When my parents entered their eighties they found Christmas shopping for seventeen great-grandchildren, ten grandchildren and their spouses, four daughters and their spouses and other assorted relatives and friends, a burden in terms of time, money, and energy. They reluctantly made the decision that family traditions must change. The decision was a difficult one for them and it led to much discussion in our family about Christmas gifts and traditions. I was surprised to realize that I could remember no more than two or three special Christmas gifts. None of these gifts have had any major impact on my life. It was then that I realized that the best gifts my parents ever gave me were never wrapped or put under the tree.
My parents gave me stability. They celebrated more than 60 years of marriage. My friends as I grew up, were the children of their childhood friends. My teachers had been their teachers. The children I went to first grade with were the ones with whom I finished high school. We lived in the same house for most of my life. Easter, Thanksgiving and Christmas all had their traditions and they were repeated every year – year after year. Dull maybe, but reassuring to a child.
My parents gave me a childhood. I was not allowed to grow up too soon or too fast. I didn’t have the latest curfew, they always expected to know where I was and who I was with, and I wasn’t the first in my neighborhood to get high heels. My parents took responsibility for the decisions I had neither the maturity nor judgment to make like bedtimes, diet, and expected behaviors. At the same time, they firmly held me accountable for appropriate responsibilities like homework, household chores, and keeping track of my mittens. Excuses like “I’m too little” or “Everybody else does” didn’t cut much ice with them.
My parents taught me how to be independent and self-sufficient. My father built the house we lived in. My mother made all the clothes we wore. She would take a few scraps of this and that and make me a dress that was the envy of my friends. When I was nine, my mother helped me sew a skirt; when my daughters married I was able to make their wedding gowns. Because I was a girl, my father never really set out to teach me carpentry, but I watched while he worked and I think my toy shelves turn out quite nicely.
My parents made music a part of my life. Some of my earliest memories are of my father singing to me. Even when it was a financial hardship, my mother saw that I took piano lessons and grimly insisted that I practice half an hour every day. Band, chorus and the church choir were important activities as I was growing up. I am not a virtuoso but music provides me with relief from stress in my life and I can make enough music to write a song to teach children about shapes or entertain my grandchildren.
My parents gave me a respect for learning and a love of reading. My mother never missed a parent-teacher conference. My parents read to me, but even more importantly they read in front of me. My father would get so engrossed in his books that the world could shatter around him and he was oblivious. Little wonder that I grew up thinking of reading and learning as enjoyable, rewarding, and admirable pursuits. As an adult, I read for knowledge and I read for pleasure. No matter how rushed I am – no matter how tough the problems are, give me a book, and like my father I can “clock out” of the world for just a little while, and return to my responsibilities with new solutions and renewed energy.
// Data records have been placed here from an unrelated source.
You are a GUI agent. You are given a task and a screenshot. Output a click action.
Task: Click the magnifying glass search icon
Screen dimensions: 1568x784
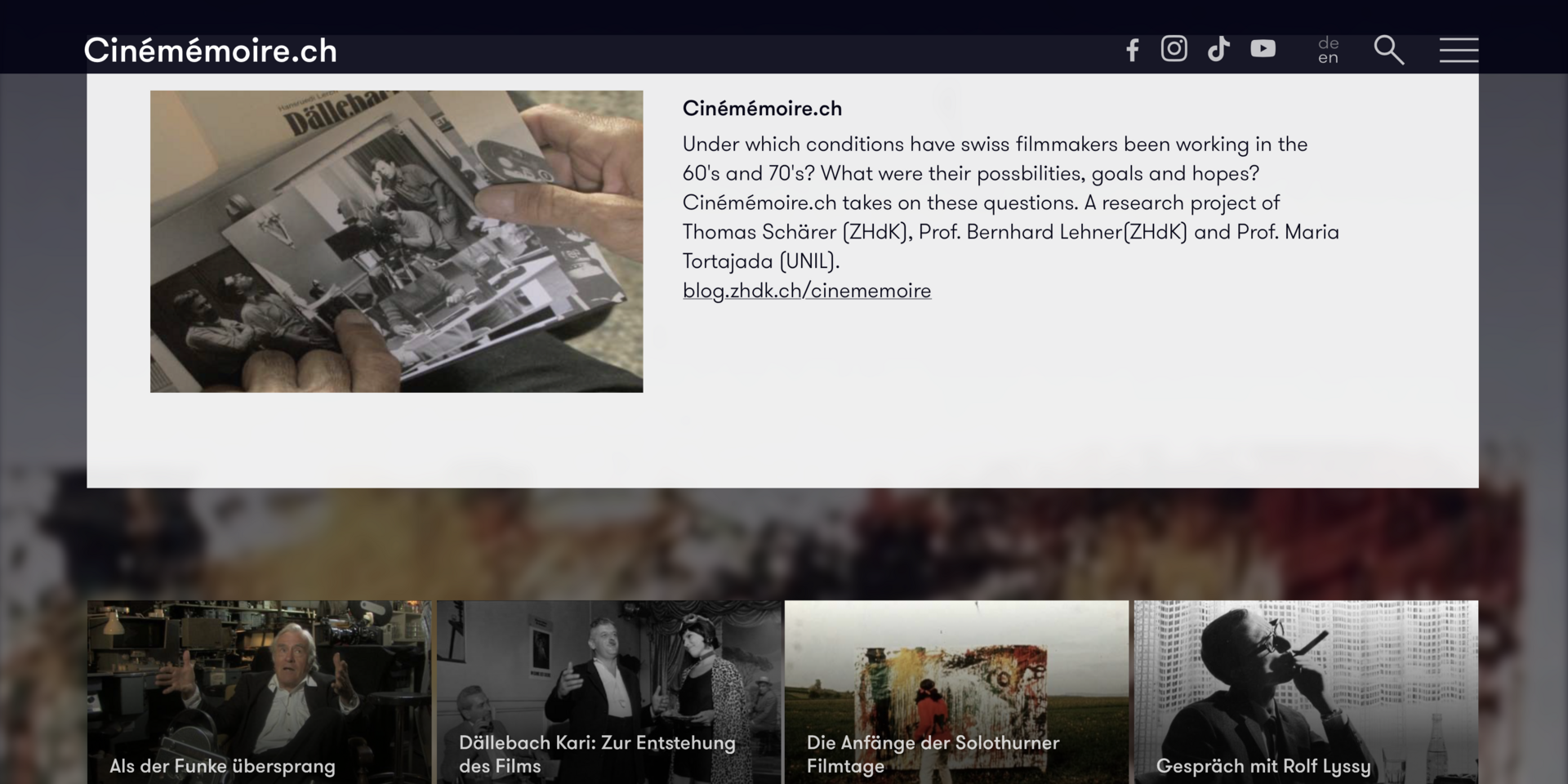(1388, 50)
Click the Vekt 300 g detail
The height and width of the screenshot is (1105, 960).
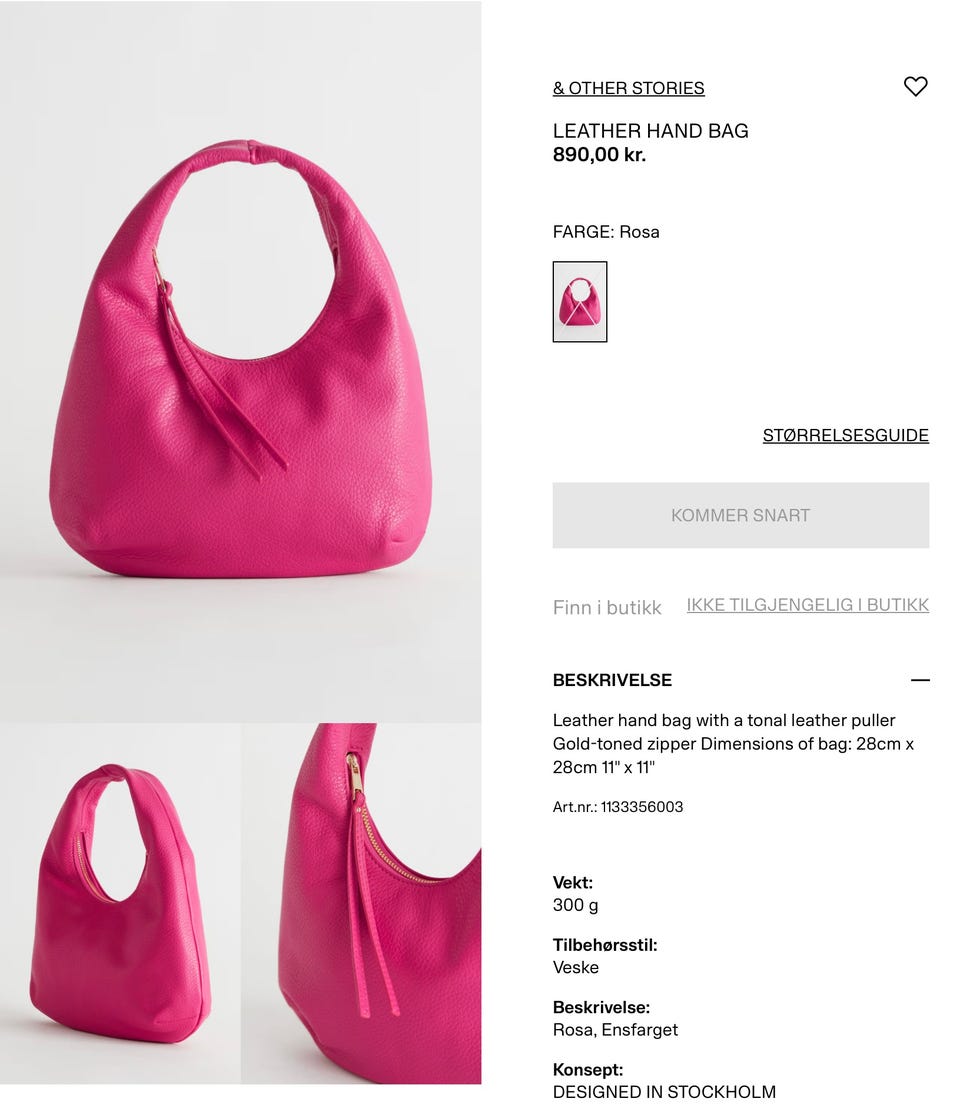(x=575, y=894)
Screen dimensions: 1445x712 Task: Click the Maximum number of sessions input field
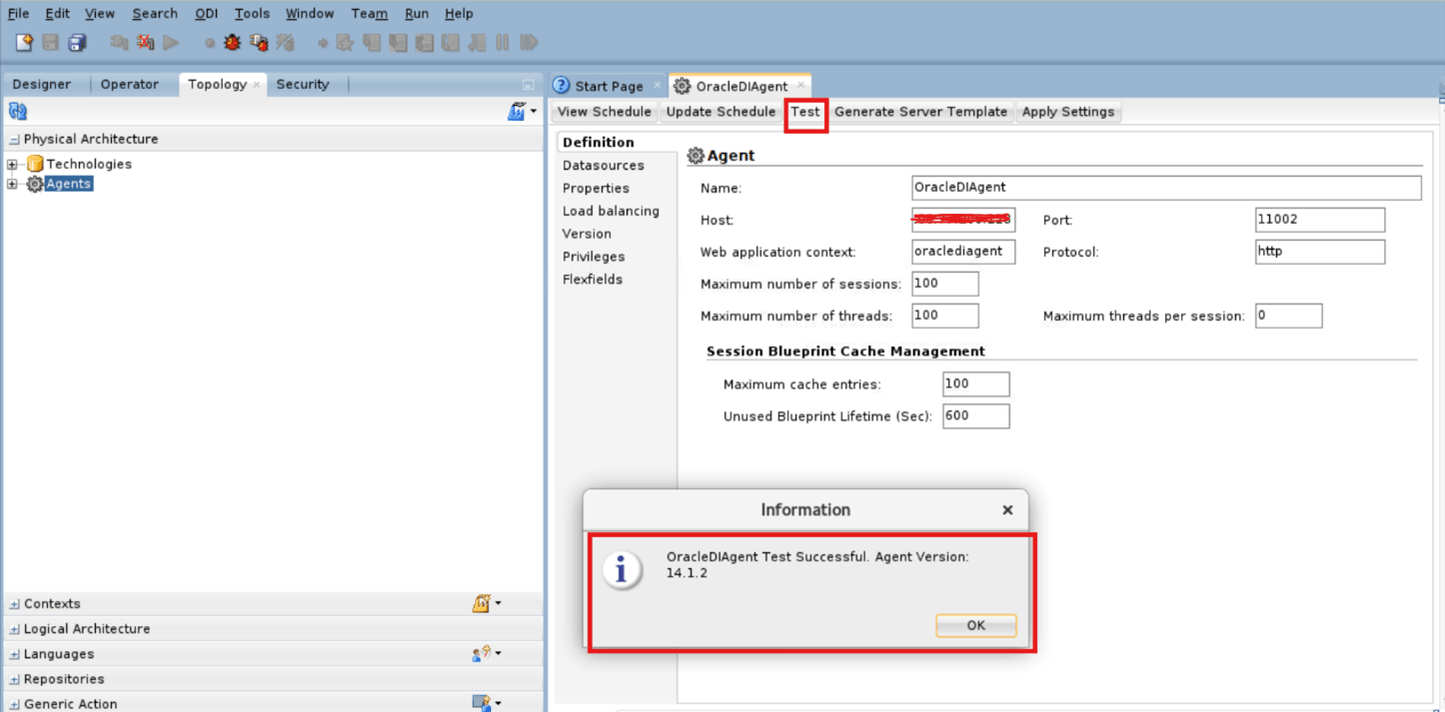pyautogui.click(x=944, y=283)
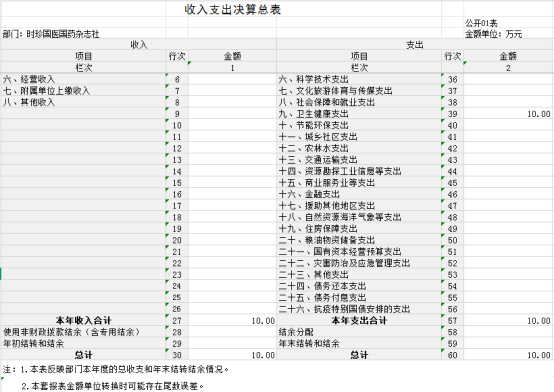Click the 八、其他收入 cell
Image resolution: width=554 pixels, height=392 pixels.
(x=83, y=102)
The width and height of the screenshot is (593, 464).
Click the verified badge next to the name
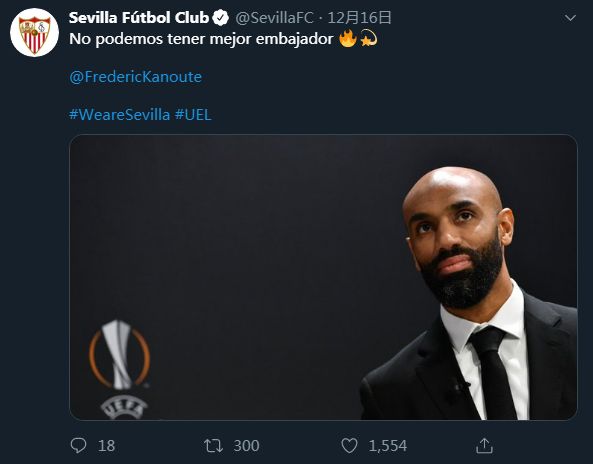tap(220, 18)
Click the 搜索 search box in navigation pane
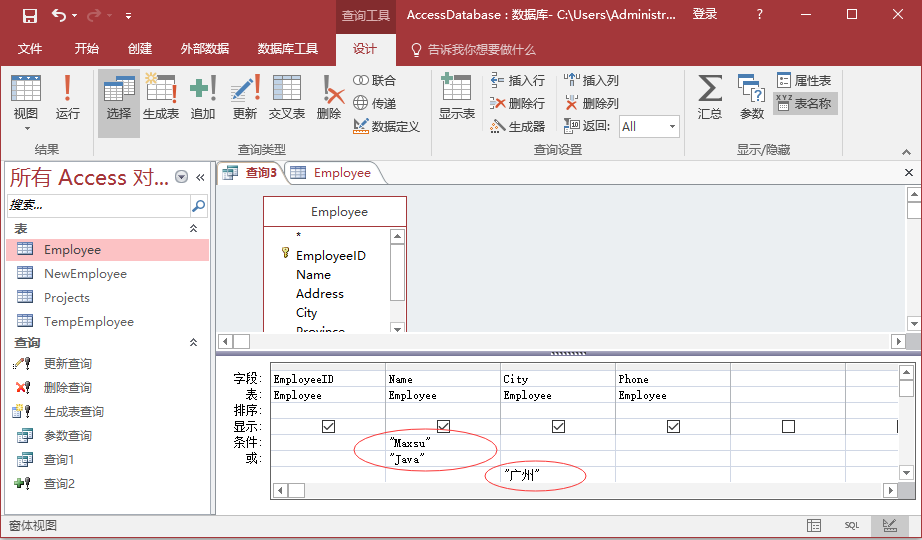922x540 pixels. pos(98,206)
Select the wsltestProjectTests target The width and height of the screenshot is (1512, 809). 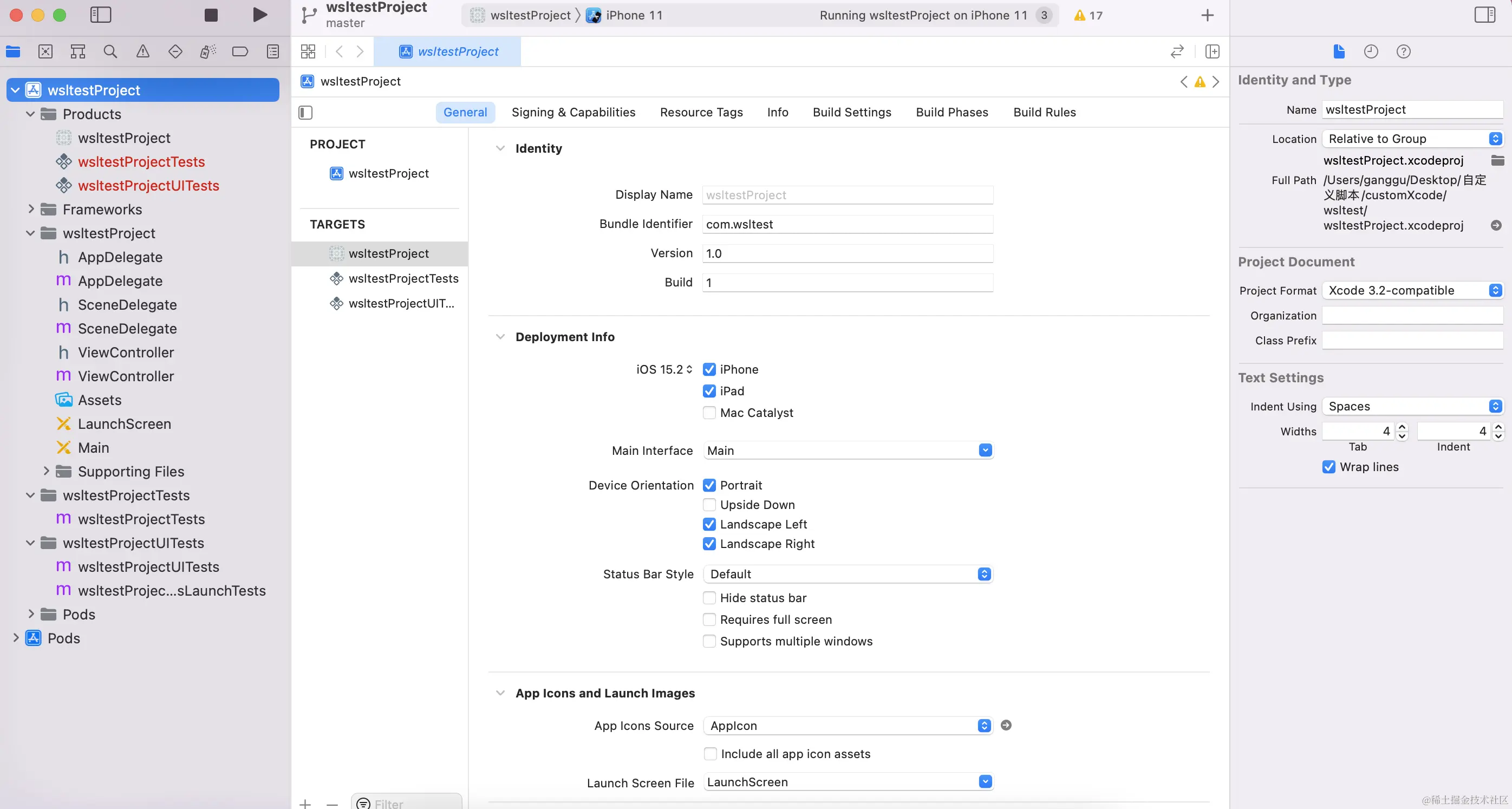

The list could go on and on, a love of laughter and the ability to see the humor in a difficult situation, high expectations for moral behavior and the internal controls to choose right over wrong, a strong sense of family and tradition, and many others.
Just in case you are thinking, “Yeah, right!” Let me assure you that it is only in looking backwards in time, that I appreciate my parents’ gifts to me. As I was growing up I thought they were the meanest parents on the block – old fogies who didn’t understand. I dawdled at my homework and stuffed my dirty socks under the bed. I sulked and cried and tried to sneak out to an unapproved slumber party. There were times, I’m sure, when they shook their heads and wondered if they were doing anything right and if I would ever amount to anything. The best gift is that they stuck to their guns and kept on loving me and insisting that I measure up. In the end our adult relationship is better than the fanciest battery-powered Barbie car ever manufactured.